The logical definition of culture encompasses far more than what is commonly understood by “the arts,” whether that understanding focuses on “high art” or includes middle-brow art and lower.

The net cast by Statistics Canada’s definition of culture industry is both wider and narrower than what most people would instinctively define as “the arts”, including activities in commercial art, advertising and television production. Statistics Canada’s definition excludes some notable and debatable aspects: including for-profit theatres and university faculties of music and drama departments which train future generations of artists.

Canada’s Federal support programs cast an even wider “culture” net, which includes sports and support of multiculturalism. These are indeed culture in the broader anthropological sense. But this is very far from the predominant understanding of what constitutes the high culture of the arts.

Creating and diffusing the broad range of symbols and meanings that define a society’s sense of itself became a pillar of the post-1945 Canadian economy in support for arts and culture. Since assuming power in 2006, the Conservatives have, within the broad cultural sector, very purposefully targeted arts programs for cuts, and shifted the funds to sports and multiculturalism. Funding for the arts and culture industries fell from $817 million in 2006-07 to $759 million in 2008-09; 59 percent of funding to 55 percent. Conversely, spending on sports and multiculturalism increased from $568 million to $632 million over the same period.

One might ask why the arts community is apoplectic over minor cuts that amount to less than 1 percent of total funding.

Well, in terms of industrial economics, the apoplexy is utterly rational.

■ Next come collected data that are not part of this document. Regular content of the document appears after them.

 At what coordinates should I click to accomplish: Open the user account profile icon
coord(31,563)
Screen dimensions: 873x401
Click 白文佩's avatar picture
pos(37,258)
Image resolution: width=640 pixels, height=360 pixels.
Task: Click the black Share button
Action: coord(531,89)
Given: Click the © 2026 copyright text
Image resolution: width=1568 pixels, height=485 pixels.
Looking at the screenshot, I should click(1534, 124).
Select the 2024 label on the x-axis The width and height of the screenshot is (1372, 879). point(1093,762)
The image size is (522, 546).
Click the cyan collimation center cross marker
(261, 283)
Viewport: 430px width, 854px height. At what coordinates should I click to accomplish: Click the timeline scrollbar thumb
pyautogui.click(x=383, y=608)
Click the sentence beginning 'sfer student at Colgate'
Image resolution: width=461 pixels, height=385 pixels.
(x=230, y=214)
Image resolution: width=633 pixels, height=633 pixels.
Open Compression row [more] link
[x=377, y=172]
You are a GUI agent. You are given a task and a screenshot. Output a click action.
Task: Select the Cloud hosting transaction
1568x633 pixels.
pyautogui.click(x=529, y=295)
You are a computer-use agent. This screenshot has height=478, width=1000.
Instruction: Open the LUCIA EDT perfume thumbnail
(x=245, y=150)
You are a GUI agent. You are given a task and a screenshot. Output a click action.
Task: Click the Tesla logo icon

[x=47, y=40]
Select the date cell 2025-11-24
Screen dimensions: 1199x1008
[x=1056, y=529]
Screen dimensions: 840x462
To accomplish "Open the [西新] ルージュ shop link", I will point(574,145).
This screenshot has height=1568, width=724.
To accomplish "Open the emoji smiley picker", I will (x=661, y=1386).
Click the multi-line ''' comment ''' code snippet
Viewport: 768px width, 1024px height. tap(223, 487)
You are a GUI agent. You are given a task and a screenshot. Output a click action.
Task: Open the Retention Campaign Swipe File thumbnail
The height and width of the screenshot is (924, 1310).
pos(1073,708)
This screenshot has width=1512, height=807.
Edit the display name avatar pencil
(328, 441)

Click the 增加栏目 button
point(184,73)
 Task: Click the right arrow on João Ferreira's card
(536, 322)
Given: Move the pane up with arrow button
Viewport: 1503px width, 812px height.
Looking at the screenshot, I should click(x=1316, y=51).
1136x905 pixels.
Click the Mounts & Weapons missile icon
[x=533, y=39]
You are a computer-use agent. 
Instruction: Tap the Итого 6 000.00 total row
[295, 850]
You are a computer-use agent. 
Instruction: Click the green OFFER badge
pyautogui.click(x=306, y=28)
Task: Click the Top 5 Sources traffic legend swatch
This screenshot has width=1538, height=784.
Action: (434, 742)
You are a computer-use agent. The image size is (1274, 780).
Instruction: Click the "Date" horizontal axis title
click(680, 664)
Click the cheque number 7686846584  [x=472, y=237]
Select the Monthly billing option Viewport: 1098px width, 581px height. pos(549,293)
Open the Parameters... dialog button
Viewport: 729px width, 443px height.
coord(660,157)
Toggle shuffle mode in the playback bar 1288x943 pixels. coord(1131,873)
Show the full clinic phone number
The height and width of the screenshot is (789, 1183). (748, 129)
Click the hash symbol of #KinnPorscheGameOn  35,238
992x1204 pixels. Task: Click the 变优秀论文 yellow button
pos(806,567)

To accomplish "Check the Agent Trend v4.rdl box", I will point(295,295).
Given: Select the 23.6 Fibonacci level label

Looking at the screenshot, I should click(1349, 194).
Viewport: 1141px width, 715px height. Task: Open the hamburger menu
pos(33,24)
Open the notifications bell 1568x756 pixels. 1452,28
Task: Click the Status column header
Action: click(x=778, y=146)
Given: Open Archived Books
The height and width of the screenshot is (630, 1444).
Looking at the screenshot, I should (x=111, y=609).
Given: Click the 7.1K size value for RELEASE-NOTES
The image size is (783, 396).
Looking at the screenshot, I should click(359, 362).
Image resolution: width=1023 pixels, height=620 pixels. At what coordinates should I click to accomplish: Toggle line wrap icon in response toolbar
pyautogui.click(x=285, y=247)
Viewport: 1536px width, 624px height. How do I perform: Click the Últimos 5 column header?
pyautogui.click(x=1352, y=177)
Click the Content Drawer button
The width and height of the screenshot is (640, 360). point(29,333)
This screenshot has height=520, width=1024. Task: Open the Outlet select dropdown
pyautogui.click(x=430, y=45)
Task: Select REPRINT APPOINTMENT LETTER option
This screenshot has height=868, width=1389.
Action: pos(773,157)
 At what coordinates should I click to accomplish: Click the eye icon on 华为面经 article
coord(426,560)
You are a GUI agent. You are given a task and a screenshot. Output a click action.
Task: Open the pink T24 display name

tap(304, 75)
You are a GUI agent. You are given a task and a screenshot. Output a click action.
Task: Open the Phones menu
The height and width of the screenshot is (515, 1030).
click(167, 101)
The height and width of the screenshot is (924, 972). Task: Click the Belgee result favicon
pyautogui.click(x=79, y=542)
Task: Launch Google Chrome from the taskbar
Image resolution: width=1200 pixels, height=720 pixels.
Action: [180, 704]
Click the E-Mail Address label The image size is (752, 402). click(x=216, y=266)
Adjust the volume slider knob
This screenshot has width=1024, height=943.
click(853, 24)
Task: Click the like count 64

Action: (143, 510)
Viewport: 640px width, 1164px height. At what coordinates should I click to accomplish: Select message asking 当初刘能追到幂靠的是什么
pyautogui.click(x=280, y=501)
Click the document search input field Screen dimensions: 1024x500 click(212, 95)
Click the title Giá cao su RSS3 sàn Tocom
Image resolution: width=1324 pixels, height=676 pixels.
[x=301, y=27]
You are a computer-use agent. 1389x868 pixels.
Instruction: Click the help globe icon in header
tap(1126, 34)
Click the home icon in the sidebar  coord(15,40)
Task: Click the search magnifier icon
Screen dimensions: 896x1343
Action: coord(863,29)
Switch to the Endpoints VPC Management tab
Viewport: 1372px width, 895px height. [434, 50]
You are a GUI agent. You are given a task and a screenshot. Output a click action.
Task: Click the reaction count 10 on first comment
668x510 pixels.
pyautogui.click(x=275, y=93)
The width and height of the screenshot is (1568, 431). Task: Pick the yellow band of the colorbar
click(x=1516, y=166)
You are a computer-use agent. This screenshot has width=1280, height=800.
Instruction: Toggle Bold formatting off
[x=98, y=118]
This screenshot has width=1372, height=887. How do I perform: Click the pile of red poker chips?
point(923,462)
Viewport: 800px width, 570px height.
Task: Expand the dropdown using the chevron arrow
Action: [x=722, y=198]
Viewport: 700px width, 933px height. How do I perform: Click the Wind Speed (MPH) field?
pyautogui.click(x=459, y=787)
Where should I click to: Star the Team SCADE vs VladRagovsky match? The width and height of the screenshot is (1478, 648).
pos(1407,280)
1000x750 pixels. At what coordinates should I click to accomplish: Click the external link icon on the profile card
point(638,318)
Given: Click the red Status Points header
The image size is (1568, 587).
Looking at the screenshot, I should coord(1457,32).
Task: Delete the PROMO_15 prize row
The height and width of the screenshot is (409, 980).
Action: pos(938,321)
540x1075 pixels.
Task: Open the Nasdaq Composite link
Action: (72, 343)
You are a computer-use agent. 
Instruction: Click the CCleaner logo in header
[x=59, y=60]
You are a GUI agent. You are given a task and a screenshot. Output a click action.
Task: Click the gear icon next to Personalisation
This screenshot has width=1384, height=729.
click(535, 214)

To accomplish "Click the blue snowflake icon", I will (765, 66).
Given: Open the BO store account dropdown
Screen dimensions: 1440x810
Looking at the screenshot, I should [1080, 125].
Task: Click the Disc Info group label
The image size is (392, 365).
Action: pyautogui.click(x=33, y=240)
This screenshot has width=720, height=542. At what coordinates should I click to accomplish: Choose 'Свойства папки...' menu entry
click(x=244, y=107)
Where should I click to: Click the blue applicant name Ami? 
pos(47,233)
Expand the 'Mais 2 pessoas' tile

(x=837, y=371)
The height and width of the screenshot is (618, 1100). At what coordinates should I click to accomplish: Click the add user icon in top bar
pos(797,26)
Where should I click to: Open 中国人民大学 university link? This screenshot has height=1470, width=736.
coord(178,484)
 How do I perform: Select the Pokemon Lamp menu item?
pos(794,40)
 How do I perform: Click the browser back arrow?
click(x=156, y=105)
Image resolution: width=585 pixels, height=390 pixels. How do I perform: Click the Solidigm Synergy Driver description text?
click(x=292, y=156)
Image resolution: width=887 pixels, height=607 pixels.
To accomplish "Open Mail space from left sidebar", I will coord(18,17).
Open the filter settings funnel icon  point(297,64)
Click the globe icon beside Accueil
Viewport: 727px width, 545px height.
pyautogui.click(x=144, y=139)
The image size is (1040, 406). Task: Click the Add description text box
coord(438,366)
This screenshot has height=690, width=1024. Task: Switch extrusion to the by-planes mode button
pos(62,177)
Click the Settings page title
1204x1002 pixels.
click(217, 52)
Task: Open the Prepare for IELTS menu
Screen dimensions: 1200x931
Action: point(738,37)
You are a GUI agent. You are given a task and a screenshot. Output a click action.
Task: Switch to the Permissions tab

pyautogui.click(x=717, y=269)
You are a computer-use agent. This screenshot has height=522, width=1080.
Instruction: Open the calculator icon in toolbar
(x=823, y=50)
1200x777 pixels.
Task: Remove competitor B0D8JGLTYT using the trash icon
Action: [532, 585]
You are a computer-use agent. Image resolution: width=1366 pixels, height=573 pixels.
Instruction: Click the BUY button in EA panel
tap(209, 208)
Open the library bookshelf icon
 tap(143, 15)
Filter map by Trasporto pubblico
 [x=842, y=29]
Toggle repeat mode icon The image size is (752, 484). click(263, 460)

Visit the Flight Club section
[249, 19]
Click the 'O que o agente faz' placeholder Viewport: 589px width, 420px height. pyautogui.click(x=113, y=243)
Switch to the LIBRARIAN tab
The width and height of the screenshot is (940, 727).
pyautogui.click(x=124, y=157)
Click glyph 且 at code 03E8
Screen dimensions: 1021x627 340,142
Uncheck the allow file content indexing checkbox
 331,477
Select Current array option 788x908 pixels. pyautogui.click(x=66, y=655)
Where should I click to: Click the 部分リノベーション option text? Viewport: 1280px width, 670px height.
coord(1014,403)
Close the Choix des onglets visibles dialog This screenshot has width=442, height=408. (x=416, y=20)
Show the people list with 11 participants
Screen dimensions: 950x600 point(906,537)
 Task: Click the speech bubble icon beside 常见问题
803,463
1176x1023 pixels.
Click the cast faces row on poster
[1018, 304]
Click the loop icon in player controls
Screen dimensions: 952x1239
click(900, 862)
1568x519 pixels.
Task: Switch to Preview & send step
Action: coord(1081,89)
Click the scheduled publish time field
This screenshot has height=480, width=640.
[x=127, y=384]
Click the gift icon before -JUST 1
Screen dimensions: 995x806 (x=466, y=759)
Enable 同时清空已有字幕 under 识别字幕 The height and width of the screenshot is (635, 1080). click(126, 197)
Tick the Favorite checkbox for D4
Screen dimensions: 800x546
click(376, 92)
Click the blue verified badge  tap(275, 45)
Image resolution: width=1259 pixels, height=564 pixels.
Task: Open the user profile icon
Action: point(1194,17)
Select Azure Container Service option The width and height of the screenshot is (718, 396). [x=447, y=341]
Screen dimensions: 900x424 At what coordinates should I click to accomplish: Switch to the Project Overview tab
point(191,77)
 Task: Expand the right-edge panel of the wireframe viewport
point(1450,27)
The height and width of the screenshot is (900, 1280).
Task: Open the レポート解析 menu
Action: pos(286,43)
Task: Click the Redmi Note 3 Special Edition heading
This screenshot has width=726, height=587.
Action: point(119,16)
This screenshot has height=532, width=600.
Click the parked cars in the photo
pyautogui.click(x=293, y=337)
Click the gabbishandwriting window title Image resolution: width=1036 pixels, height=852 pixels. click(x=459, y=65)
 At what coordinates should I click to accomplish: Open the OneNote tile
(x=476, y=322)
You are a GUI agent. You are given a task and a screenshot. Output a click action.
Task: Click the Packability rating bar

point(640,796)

The high arts in Canada have evolved into a very successful sector whose dynamism is wedded to exports. Given the relatively small size of the Canadian domestic market, exports are essential for the economic health of Canadian artists and ensembles.

The symbols and meanings of art don’t just fly through the ether by themselves. They require a sophisticated and well-resourced set of training institutions and technological infrastructure to get to market. Canada has had some notable successes in these endeavors..

That success was based on a number of programs including Trade Routes and PromArt, Canadian support programs for artists travel and management representation. Commissions of new creative work and gigs have often combined resources from CBC/Radio-Canada, Canadian government sponsored programs and Foreign government-sponsored programs.

Sectors are organized in chains of production, distribution and consumption. If strategic links in that chain are abruptly broken, negative effects can be very high. This is precisely the consequences of these particular cuts. The travel fund programs were modest but essential matching funds that became available when agents negotiated foreign contracts for Canadian artists. Other canceled programs brought foreign presenters to Canadian arts conventions, efficiently opening doors to outside interest.

Why throttle a successful export sector? Especially since the funds are minor compared to the $250 millions that will be channeled towards General Motors transmission plant in St. Catherine, the $80 million to Ford to revive their engine plant in Windsor or the $350 million for Bombardier’s C-series airplane?

It is more than disquieting that a government would seek to throttle the arts’ success story. These disruptive cuts have been met with consternation by the journalists who write for the business pages, and by business people who have been increasingly active in mobilizing resources for the arts – distinct from sports or multiculturalism - which they understand to be central to their lives and to our society and our economy.